Monday, 25 September 2017

One for the Bucket list

After hearing that the Dead's Head Hawkmoths were back at Kenfig Pool for release I thought I had blew my chances of seeing them after hearing too late on Sunday they were there. But there's always a silver lining and Dave Carrington the Warden from Kenfig Nature Reserve said that if I still wanted to see them I could so and Phil jumped at it. It was brilliant to have the pleasure of seeing them The first time for me to twitch a moth.

Sunday, 24 September 2017

Monknash - Nash Point


Martin Bevan slept late for the second time in a week and Martin Bell walked into a tree.

Monday, 18 September 2017

Just a figment of our collective imagination

It's 5am on Sunday morning and I'm standing at Fiddlers Elbow in the damp mist waiting to be picked up by Phil for a day trip to Weymouth and Portland. 10 past and the phone goes off, who's slept in? No sign of Mr Bevan. Phil is trying to reach him. 20 minutes later and the phone goes again, Bevan has surfaced, Phil will pick me up and then we'll pick up sleepy head. So about an hour later than planned, we set of for the south coast.

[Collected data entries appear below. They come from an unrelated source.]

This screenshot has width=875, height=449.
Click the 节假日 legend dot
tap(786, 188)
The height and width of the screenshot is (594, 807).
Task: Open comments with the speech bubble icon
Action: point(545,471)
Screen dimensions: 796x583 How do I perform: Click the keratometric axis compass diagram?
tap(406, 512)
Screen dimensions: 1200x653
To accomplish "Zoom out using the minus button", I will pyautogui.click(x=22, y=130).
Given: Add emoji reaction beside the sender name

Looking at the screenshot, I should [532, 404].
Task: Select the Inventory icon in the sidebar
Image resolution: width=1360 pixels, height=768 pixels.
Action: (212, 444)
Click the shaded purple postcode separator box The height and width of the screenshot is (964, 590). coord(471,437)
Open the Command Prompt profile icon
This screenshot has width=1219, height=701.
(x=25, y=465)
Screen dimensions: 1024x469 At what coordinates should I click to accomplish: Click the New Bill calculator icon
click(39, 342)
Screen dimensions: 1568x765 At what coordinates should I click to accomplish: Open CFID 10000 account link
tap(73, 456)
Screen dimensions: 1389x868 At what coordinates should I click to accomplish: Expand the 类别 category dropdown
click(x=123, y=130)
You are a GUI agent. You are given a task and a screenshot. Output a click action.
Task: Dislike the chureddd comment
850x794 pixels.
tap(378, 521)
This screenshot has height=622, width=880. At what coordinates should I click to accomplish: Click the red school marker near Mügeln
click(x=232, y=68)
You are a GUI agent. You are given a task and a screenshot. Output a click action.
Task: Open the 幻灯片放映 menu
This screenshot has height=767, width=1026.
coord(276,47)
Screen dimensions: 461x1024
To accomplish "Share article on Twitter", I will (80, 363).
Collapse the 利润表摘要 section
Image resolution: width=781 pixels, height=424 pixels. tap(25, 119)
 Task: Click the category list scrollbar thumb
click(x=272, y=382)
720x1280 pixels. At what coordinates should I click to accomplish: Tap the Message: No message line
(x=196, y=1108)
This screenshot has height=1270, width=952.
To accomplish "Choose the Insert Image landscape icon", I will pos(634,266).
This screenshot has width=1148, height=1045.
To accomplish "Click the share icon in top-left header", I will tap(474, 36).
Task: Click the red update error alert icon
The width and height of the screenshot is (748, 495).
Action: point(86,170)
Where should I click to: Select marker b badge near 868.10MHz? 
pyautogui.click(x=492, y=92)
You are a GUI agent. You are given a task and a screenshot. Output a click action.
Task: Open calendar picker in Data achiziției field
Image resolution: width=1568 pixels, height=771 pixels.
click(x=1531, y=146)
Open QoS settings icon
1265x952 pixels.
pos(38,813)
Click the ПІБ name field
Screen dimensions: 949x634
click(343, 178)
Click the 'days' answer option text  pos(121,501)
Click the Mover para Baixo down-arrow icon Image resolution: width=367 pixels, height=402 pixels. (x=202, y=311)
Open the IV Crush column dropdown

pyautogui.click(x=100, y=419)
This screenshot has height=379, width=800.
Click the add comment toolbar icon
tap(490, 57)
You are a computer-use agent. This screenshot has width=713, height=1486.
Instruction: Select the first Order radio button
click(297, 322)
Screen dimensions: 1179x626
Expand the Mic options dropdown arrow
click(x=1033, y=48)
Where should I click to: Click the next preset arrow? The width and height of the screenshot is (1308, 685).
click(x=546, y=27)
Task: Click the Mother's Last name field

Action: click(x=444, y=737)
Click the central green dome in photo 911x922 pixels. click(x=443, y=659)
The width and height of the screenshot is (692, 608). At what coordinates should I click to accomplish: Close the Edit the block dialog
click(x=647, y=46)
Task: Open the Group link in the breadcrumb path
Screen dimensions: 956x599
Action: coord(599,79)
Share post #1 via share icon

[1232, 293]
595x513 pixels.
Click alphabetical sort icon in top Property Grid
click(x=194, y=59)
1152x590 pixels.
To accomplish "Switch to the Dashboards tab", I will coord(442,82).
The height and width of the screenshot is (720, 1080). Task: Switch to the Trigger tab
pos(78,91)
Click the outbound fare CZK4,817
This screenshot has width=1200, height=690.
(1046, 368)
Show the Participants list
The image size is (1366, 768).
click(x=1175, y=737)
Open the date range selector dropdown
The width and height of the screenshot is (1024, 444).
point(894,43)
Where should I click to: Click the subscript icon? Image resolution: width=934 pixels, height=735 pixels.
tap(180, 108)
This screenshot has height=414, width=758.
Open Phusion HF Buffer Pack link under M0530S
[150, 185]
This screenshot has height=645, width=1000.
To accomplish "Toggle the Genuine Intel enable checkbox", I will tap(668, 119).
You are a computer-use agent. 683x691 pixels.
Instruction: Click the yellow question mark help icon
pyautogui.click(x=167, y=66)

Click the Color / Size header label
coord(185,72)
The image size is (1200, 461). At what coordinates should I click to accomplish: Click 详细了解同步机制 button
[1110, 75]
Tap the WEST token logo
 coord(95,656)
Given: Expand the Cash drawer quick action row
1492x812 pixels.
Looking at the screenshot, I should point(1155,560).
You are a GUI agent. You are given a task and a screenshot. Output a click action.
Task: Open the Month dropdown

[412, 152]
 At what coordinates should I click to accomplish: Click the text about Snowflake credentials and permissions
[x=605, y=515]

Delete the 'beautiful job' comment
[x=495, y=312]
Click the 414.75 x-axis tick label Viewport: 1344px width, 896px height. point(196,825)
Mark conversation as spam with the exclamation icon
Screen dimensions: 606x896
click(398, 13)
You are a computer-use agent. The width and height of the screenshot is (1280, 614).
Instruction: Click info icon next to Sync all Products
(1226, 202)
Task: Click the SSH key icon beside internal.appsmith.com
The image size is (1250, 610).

The rest of the journey went without hitch until we reached the outskirts of Weymouth, to find that a triathlon was taking place that morning and a number of roads would be closed. We hoped access to Lodmoor would be OK. Alas not, the triathlon was based at Lodmoor. We eventually managed to park in Weymouth, about a kilometer from Lodmoor, and wandered through the crowd to the RSPB reserve, hoping that the Least Sandpiper had the decency to stay put for another day.
Fortunately it didn't take long to catch up with this micro wader - a British tick for all three of us - ably put onto the bird by Kevin Hughes, who had managed to beat us down (he didn't have to wait for anyone else to drag themselves out of their pit). Unfortunately the Stilt Sand' had decided to hop it the previous day.
                                           a poor record shot of the peep

From Lodmoor we headed over to Portland, to see what, if anything, was passing through. The short answer - nothing! so we joined Kevin waiting for the long staying Wryneck to put in an appearance in the Obs quarry. After about 20 mins I picked the bird up as it hunted through the long grass and we all enjoyed good views for some time before we decided to leave it be.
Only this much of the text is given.